| First Author | Ohto U | Year | 2015 |
| Journal | Nature | Volume | 520 |
| Issue | 7549 | Pages | 702-5 |
| PubMed ID | 25686612 | Mgi Jnum | J:240584 |
| Mgi Id | MGI:5887188 | Doi | 10.1038/nature14138 |
| Citation | Ohto U, et al. (2015) Structural basis of CpG and inhibitory DNA recognition by Toll-like receptor 9. Nature 520(7549):702-5 |
| abstractText | Innate immunity serves as the first line of defence against invading pathogens such as bacteria and viruses.
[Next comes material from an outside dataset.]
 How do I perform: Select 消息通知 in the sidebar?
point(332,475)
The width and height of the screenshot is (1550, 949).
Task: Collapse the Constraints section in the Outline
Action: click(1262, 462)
Toll-like receptors (TLRs) are examples of innate immune receptors, which sense specific molecular patterns from pathogens and activate immune responses. TLR9 recognizes bacterial and viral DNA containing the cytosine-phosphate-guanine (CpG) dideoxynucleotide motif. The molecular basis by which CpG-containing DNA (CpG-DNA) elicits immunostimulatory activity via TLR9 remains to be elucidated. Here we show the crystal structures of three forms of TLR9: unliganded, bound to agonistic CpG-DNA, and bound to inhibitory DNA (iDNA). Agonistic-CpG-DNA-bound TLR9 formed a symmetric TLR9-CpG-DNA complex with 2:2 stoichiometry, whereas iDNA-bound TLR9 was a monomer. CpG-DNA was recognized by both protomers in the dimer, in particular by the amino-terminal fragment (LRRNT-LRR10) from one protomer and the carboxy-terminal fragment (LRR20-LRR22) from the other. The iDNA, which formed a stem-loop structure suitable for binding by intramolecular base pairing, bound to the concave surface from LRR2-LRR10. This structure serves as an important basis for improving our understanding of the functional mechanisms of TLR9. |